**DO THIS**
Please update the lines below by replacing "pegman" with "figure" and leaving everything else unchanged.

**Raw records**
┄┄┄┄┄┄┄┄┄┄

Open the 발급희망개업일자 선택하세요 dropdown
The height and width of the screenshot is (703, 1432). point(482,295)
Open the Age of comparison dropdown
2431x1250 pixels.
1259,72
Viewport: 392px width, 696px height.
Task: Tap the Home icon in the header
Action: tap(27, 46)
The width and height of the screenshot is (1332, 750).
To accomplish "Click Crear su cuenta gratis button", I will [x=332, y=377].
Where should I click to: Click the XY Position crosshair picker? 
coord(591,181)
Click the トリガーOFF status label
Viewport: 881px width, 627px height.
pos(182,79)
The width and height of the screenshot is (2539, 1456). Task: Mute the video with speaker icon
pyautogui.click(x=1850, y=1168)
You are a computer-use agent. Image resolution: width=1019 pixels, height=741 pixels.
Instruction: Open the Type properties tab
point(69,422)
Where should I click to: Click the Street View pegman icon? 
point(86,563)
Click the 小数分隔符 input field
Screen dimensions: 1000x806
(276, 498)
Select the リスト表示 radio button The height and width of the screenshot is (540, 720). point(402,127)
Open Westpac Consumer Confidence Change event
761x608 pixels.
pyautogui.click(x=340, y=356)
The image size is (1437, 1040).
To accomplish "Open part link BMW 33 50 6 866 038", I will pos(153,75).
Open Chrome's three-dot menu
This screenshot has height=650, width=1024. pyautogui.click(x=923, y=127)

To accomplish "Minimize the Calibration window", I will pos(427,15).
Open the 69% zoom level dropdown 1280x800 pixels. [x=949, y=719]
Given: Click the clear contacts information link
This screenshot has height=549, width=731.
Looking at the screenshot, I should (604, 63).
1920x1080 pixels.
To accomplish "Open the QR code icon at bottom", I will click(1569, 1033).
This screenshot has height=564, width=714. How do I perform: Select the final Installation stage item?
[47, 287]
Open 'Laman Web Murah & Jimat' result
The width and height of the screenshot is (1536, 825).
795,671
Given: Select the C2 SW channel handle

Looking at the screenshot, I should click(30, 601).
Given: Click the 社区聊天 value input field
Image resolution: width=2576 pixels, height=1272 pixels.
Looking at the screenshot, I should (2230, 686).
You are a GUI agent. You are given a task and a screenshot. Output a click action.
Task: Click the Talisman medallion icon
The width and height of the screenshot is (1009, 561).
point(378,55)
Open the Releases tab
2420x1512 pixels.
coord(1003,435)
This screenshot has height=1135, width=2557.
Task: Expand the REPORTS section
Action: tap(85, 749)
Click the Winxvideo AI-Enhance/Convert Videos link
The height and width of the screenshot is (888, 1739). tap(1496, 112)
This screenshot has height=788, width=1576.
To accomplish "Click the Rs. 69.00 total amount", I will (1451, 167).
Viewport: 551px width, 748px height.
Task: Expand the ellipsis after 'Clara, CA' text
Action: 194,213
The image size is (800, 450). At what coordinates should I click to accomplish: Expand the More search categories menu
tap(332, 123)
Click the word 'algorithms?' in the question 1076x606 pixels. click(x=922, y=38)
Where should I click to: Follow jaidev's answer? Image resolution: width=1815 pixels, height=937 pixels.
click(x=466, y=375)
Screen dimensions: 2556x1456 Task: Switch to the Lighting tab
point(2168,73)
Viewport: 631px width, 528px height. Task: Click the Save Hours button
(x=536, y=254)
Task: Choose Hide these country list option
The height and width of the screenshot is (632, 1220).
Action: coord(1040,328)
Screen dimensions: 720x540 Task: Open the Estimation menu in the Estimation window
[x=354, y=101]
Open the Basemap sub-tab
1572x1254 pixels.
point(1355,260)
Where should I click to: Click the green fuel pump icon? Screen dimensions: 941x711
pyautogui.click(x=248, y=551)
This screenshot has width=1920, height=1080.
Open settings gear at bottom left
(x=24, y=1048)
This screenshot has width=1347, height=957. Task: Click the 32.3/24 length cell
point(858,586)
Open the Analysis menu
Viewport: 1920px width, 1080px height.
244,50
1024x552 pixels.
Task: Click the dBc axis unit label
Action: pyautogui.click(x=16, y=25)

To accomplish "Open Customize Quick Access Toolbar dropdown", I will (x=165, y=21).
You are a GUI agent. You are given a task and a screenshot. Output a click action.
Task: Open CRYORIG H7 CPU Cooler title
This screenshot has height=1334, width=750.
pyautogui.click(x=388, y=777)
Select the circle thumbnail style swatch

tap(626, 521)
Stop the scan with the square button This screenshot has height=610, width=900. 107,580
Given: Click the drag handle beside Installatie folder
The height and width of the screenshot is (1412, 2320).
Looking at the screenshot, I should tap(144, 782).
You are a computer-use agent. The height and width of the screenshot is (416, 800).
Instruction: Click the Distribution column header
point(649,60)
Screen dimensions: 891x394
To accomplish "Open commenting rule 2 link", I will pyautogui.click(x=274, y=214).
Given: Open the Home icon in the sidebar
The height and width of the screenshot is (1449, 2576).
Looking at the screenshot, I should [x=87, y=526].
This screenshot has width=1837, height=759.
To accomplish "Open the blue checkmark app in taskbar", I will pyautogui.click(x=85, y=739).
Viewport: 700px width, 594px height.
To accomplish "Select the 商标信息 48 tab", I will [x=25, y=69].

┄┄┄┄┄┄┄┄┄┄

**FINISHED TASK**
Open the 발급희망개업일자 선택하세요 dropdown
The height and width of the screenshot is (703, 1432). point(482,295)
Open the Age of comparison dropdown
2431x1250 pixels.
1259,72
Viewport: 392px width, 696px height.
Task: Tap the Home icon in the header
Action: tap(27, 46)
The width and height of the screenshot is (1332, 750).
To accomplish "Click Crear su cuenta gratis button", I will [x=332, y=377].
Where should I click to: Click the XY Position crosshair picker? 
coord(591,181)
Click the トリガーOFF status label
Viewport: 881px width, 627px height.
pos(182,79)
The width and height of the screenshot is (2539, 1456). Task: Mute the video with speaker icon
pyautogui.click(x=1850, y=1168)
You are a computer-use agent. Image resolution: width=1019 pixels, height=741 pixels.
Instruction: Open the Type properties tab
point(69,422)
Where should I click to: Click the Street View figure icon? 
point(86,563)
Click the 小数分隔符 input field
Screen dimensions: 1000x806
(276, 498)
Select the リスト表示 radio button The height and width of the screenshot is (540, 720). point(402,127)
Open Westpac Consumer Confidence Change event
761x608 pixels.
pyautogui.click(x=340, y=356)
The image size is (1437, 1040).
To accomplish "Open part link BMW 33 50 6 866 038", I will pos(153,75).
Open Chrome's three-dot menu
This screenshot has height=650, width=1024. pyautogui.click(x=923, y=127)

To accomplish "Minimize the Calibration window", I will pos(427,15).
Open the 69% zoom level dropdown 1280x800 pixels. [x=949, y=719]
Given: Click the clear contacts information link
This screenshot has height=549, width=731.
Looking at the screenshot, I should (604, 63).
1920x1080 pixels.
To accomplish "Open the QR code icon at bottom", I will click(1569, 1033).
This screenshot has height=564, width=714. How do I perform: Select the final Installation stage item?
[47, 287]
Open 'Laman Web Murah & Jimat' result
The width and height of the screenshot is (1536, 825).
795,671
Given: Select the C2 SW channel handle

Looking at the screenshot, I should click(30, 601).
Given: Click the 社区聊天 value input field
Image resolution: width=2576 pixels, height=1272 pixels.
Looking at the screenshot, I should (2230, 686).
You are a GUI agent. You are given a task and a screenshot. Output a click action.
Task: Click the Talisman medallion icon
The width and height of the screenshot is (1009, 561).
point(378,55)
Open the Releases tab
2420x1512 pixels.
coord(1003,435)
This screenshot has height=1135, width=2557.
Task: Expand the REPORTS section
Action: tap(85, 749)
Click the Winxvideo AI-Enhance/Convert Videos link
The height and width of the screenshot is (888, 1739). tap(1496, 112)
This screenshot has height=788, width=1576.
To accomplish "Click the Rs. 69.00 total amount", I will (1451, 167).
Viewport: 551px width, 748px height.
Task: Expand the ellipsis after 'Clara, CA' text
Action: 194,213
The image size is (800, 450). At what coordinates should I click to accomplish: Expand the More search categories menu
tap(332, 123)
Click the word 'algorithms?' in the question 1076x606 pixels. click(x=922, y=38)
Where should I click to: Follow jaidev's answer? Image resolution: width=1815 pixels, height=937 pixels.
click(x=466, y=375)
Screen dimensions: 2556x1456 Task: Switch to the Lighting tab
point(2168,73)
Viewport: 631px width, 528px height. Task: Click the Save Hours button
(x=536, y=254)
Task: Choose Hide these country list option
The height and width of the screenshot is (632, 1220).
Action: coord(1040,328)
Screen dimensions: 720x540 Task: Open the Estimation menu in the Estimation window
[x=354, y=101]
Open the Basemap sub-tab
1572x1254 pixels.
point(1355,260)
Where should I click to: Click the green fuel pump icon? Screen dimensions: 941x711
pyautogui.click(x=248, y=551)
This screenshot has width=1920, height=1080.
Open settings gear at bottom left
(x=24, y=1048)
This screenshot has width=1347, height=957. Task: Click the 32.3/24 length cell
point(858,586)
Open the Analysis menu
Viewport: 1920px width, 1080px height.
244,50
1024x552 pixels.
Task: Click the dBc axis unit label
Action: pyautogui.click(x=16, y=25)

To accomplish "Open Customize Quick Access Toolbar dropdown", I will (x=165, y=21).
You are a GUI agent. You are given a task and a screenshot. Output a click action.
Task: Open CRYORIG H7 CPU Cooler title
This screenshot has height=1334, width=750.
pyautogui.click(x=388, y=777)
Select the circle thumbnail style swatch

tap(626, 521)
Stop the scan with the square button This screenshot has height=610, width=900. 107,580
Given: Click the drag handle beside Installatie folder
The height and width of the screenshot is (1412, 2320).
Looking at the screenshot, I should tap(144, 782).
You are a computer-use agent. The height and width of the screenshot is (416, 800).
Instruction: Click the Distribution column header
point(649,60)
Screen dimensions: 891x394
To accomplish "Open commenting rule 2 link", I will pyautogui.click(x=274, y=214).
Given: Open the Home icon in the sidebar
The height and width of the screenshot is (1449, 2576).
Looking at the screenshot, I should [x=87, y=526].
This screenshot has width=1837, height=759.
To accomplish "Open the blue checkmark app in taskbar", I will pyautogui.click(x=85, y=739).
Viewport: 700px width, 594px height.
To accomplish "Select the 商标信息 48 tab", I will [x=25, y=69].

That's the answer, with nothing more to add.